NICTA formally merged with CSIRO to form a new entity called CSIRO's Data61 on 28 August 2015. Mr Adrian Turner was appointed to head the merged unit. He reported to a Deputy Chief Executive of CSIRO and had the positional equivalence of a CSIRO CEO.

==Organisation==

NICTA research was focused in five scale Research Groups:

- Software Systems
- Mobile Systems
- Machine Learning
- Computer Vision
- Optimisation

NICTA focused on potential economic opportunities that related to the use of information and communication technology. NICTA was primarily funded by government and engaged in additional industry partnerships to augment its base funding. These included start-up corporations or other Australian government funds.

Four NICTA business teams were responsible for determining potential commercial or economic outcomes in the following domains for ICT:

- Broadband and the digital economy
- Infrastructure, transport and logistics
- Security
- Environment

Also, the Engineering and Technology Development team helps to productize research outcomes.

==Locations==
NICTA had over 700 people (half of whom were graduate students) spread across four cities in Australia at its peak in 2012. This was drastically reduced as first the Victoria state government and then the Federal Government defunded it.

- Australian Technology Park Laboratory and Headquarters, Sydney
- Neville Roach Research Laboratory, Kensington, Sydney
- Canberra Research Laboratory
- Victoria Research Laboratory
- Queensland Research Laboratory

The Neville Roach Laboratory was moved from its standalone location onto the University of New South Wales main campus in July 2015 as a cost saving measure.

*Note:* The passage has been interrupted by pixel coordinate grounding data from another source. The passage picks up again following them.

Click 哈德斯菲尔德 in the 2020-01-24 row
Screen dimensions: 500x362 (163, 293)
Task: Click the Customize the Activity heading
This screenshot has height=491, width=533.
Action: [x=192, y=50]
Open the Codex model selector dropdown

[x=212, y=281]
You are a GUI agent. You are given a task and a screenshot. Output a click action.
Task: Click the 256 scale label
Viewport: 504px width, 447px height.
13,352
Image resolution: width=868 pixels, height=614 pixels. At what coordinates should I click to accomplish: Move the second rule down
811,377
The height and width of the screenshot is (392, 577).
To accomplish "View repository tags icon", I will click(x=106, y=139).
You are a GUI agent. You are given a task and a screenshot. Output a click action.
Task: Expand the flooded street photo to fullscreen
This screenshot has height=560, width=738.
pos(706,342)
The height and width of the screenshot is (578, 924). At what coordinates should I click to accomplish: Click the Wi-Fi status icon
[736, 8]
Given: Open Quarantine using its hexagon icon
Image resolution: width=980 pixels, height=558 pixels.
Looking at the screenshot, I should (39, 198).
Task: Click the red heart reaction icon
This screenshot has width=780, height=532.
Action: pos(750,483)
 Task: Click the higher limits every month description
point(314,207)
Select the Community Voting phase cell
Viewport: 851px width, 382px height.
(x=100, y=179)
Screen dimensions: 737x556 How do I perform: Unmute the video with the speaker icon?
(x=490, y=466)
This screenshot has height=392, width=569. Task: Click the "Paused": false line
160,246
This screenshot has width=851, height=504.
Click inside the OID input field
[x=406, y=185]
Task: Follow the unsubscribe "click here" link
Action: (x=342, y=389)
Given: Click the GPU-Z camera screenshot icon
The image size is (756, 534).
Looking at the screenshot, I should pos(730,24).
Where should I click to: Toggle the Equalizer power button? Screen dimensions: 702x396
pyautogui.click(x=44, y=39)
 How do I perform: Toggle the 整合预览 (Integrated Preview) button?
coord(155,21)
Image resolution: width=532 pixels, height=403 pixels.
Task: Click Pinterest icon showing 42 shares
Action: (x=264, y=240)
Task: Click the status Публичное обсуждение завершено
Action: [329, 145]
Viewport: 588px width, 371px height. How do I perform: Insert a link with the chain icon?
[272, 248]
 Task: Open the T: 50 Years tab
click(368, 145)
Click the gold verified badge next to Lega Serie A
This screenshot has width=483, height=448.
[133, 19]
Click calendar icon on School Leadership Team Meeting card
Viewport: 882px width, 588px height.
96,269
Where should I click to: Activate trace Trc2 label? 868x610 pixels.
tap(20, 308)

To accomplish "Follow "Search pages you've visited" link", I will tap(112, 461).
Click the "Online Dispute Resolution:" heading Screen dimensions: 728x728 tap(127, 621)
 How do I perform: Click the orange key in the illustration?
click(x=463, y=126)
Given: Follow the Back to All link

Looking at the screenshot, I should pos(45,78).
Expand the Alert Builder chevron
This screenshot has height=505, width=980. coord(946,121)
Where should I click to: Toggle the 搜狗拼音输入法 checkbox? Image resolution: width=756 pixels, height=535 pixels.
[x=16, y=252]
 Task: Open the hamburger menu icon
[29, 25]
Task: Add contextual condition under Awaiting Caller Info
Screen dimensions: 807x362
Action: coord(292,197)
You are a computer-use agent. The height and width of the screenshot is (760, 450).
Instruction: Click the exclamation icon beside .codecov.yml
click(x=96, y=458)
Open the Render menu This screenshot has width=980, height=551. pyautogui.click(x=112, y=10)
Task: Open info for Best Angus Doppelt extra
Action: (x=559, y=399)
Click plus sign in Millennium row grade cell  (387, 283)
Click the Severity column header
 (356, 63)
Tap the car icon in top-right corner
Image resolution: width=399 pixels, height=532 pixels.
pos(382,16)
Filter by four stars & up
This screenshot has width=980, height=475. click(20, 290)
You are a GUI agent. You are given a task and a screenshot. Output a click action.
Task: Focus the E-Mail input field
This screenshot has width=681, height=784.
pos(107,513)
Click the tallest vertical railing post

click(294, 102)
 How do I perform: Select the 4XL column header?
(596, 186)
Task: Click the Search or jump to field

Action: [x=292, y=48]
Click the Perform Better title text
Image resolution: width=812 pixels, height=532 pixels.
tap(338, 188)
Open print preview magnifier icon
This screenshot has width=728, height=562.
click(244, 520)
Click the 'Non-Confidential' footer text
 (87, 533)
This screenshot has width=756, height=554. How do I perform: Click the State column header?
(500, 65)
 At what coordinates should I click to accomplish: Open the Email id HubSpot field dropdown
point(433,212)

In addition, NICTA collaborated with many Australian universities and research organisations, and had smaller numbers of staff on various non-partner (and non-member) university campuses around the country.

== Funding ==
NICTA was primarily funded by the Australian Government as represented by the Department of Communications and the Australian Research Council. NICTA also received funding from industry and several state governments, and was supported by its member and partner universities.